Batch processing and concurrent optimization are essential for scaling Hermes Agent to production:

  1. Batching gains: From Batch=1 to Batch=32, throughput increases ~13×, while latency increases only 2.6×
  2. Continuous batching: vLLM's core optimization — raises GPU utilization from 20–40% to 85–95%
  3. Priority queues: Ensure high-priority (real-time user) requests are not blocked by batch tasks
  4. Resource contention management: VRAM quotas + concurrency limits + fragmentation-aware allocation prevent OOM crashes
  5. Architecture evolution: Single GPU → Multi-GPU → Multi-Node, each stage with distinct technology choices and cost structures

Review Questions

  1. When one request in a batch needs to pause for an external tool call, should the other requests continue generating? How would you handle such "mixed-pace" batches?
  2. Different users have different SLAs.

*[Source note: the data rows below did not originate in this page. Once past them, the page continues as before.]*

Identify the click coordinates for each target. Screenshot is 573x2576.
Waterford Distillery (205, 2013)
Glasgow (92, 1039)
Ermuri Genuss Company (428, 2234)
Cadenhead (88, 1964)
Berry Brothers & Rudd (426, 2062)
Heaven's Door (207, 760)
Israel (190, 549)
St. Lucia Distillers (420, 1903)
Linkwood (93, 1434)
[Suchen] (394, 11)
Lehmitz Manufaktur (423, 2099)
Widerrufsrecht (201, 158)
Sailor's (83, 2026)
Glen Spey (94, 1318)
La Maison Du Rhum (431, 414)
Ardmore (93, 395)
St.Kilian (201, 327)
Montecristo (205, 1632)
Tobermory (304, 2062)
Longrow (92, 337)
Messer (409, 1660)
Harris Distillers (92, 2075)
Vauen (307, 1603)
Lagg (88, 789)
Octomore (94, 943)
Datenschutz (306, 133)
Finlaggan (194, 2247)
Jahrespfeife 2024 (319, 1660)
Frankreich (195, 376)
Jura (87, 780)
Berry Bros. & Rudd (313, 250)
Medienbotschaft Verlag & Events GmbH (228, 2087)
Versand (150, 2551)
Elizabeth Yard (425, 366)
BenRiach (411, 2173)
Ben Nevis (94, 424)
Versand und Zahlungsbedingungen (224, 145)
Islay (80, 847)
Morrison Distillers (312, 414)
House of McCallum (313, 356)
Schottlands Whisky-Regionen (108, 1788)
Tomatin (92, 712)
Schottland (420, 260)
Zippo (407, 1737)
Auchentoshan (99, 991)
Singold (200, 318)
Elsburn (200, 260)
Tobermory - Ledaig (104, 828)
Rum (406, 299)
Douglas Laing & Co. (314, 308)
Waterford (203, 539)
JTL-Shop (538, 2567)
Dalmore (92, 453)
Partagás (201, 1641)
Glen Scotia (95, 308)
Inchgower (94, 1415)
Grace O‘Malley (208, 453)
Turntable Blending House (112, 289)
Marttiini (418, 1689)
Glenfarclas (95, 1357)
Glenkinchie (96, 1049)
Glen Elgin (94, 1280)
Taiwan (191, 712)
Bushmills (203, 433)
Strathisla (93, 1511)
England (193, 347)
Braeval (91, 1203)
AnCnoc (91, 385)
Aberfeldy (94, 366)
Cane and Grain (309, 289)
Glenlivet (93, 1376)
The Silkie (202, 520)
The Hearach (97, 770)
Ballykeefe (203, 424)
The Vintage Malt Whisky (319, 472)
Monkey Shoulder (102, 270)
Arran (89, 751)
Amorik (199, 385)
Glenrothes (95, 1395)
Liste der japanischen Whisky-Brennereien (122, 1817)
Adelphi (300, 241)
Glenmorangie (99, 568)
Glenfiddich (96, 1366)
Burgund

How would you design multi-tier QoS to guarantee latency for high-value users?
  3. In continuous batching, an extremely long request (e.g., 100K token output) occupies a batch slot for a long time. How do you prevent it from "starving" shorter requests?
  4. In a multi-node distributed setup, how do you ensure the same user's requests route to the same replica (session affinity) without compromising load balance?